|
You would not put boost on a cast piston. The Duralites are shorter than stock, so you have to mow the top of the block to get the quench height & compression you want, but that should be fine with an F head.
Loose the Clifford header. 4-1 does not work without a big cam & some DCOE's.
Blower: You want 3.56" bore maximum, I don't even like going over 3.625"/92mm for an NA motor
I'm thinking that a forced-induction 2.2 would annihilate my overdrive and my driveshaft. Which would be the first to go?
The shaft would be OK & the U-Joints aren't that small. I like to use a small shaft that has the big flange & U-J at the diff, that's the weak U-J. The big E shaft doesn't actually fit the car properly.
If you have the manifold for a DGV, I would adapt a 500 2bbl Holley to it.(minor mods needed) Ultimately, DCOE's or DHLA's are the only way to go.
The B20F head is nicely ported and polished with big valves and double springs.
What size valves? What does it flow?
I WANT a low-revving motor. Performance increases above 5000 rpm will never matter.

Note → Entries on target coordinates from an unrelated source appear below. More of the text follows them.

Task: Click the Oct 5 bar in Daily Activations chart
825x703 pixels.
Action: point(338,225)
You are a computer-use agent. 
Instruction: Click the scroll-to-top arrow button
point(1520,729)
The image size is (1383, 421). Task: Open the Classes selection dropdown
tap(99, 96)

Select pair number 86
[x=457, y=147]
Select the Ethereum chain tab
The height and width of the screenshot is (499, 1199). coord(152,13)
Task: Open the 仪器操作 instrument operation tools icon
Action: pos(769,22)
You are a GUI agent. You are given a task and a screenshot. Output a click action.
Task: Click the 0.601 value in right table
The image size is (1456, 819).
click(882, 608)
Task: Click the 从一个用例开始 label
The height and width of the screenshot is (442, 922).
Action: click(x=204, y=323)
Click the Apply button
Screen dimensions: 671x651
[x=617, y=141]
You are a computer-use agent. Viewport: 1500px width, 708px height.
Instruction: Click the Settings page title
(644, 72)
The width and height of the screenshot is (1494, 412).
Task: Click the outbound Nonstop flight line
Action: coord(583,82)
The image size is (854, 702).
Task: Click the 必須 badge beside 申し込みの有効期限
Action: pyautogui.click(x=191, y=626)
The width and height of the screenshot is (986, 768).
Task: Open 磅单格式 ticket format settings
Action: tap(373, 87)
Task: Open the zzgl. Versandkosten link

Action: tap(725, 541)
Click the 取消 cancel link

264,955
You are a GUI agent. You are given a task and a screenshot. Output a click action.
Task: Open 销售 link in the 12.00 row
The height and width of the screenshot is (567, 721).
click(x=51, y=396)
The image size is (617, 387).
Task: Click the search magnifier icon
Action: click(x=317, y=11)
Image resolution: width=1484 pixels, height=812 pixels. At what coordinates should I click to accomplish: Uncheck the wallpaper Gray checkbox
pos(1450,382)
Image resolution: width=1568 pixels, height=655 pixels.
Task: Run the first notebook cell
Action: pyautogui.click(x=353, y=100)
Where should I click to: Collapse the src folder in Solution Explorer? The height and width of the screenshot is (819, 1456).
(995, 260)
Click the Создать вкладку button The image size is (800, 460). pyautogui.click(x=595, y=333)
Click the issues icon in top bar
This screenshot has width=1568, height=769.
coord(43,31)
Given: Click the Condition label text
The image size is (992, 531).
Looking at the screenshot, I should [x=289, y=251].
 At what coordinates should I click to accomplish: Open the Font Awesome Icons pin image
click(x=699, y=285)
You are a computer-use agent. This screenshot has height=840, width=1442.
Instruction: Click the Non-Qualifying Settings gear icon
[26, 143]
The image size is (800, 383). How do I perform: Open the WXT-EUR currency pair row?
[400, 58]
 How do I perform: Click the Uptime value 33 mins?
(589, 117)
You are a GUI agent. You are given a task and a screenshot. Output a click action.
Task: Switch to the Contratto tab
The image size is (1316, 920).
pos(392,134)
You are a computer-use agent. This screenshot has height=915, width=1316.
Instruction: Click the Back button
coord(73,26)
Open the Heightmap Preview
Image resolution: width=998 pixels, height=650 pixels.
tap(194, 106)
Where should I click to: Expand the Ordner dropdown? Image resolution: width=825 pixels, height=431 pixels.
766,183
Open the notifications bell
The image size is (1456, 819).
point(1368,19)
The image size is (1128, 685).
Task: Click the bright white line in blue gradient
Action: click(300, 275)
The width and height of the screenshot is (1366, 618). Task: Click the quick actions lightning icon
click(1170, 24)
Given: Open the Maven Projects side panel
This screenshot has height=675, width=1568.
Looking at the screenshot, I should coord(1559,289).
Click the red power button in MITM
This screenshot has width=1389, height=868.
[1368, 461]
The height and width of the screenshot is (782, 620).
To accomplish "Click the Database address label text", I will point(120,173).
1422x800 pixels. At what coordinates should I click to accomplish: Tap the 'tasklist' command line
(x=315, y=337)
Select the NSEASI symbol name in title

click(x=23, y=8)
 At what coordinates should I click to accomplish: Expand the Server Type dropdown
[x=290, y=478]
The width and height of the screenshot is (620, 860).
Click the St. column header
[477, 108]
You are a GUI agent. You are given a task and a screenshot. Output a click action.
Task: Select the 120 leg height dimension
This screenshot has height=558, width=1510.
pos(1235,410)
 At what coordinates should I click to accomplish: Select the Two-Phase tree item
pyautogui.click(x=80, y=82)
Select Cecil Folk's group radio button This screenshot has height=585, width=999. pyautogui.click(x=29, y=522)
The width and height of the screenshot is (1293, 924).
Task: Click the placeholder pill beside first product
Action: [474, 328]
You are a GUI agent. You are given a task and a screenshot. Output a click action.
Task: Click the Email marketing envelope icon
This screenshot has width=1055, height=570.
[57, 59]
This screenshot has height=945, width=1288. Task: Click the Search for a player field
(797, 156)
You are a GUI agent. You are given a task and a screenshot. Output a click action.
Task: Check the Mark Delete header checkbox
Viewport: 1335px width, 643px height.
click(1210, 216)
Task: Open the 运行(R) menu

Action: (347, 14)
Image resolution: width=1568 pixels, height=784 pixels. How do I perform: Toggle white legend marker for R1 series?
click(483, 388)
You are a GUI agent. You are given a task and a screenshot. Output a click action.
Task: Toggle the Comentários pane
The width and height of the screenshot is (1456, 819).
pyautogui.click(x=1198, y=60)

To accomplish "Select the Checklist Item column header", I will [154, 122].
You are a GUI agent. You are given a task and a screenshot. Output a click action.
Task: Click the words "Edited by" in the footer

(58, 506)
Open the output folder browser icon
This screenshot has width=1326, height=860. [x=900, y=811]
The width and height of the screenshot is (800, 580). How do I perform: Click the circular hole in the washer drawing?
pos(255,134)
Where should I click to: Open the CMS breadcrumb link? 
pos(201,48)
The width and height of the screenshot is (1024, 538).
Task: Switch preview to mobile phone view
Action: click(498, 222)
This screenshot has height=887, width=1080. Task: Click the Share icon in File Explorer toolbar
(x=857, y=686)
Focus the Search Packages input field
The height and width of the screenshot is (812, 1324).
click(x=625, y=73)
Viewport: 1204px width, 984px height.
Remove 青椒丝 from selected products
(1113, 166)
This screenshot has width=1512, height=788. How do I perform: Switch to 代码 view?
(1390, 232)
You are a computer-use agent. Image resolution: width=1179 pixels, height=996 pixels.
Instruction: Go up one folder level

Mitsubishi rod stroker. 4G63 rods ride on a 45mm crankpin, which is 9mm smaller than the stock B20 pin, so that gives you 89mm stroke. 4G54 pistons coupled to those rods give the right height. 4G54 pistons start at 91.1mm, so that gives you 2320. They go +0.5, +1.0 & +1.5, so 92.1x89 = 2371cc
--
Three 164's, Two 144's, One 142 & a partridge in a pear tree.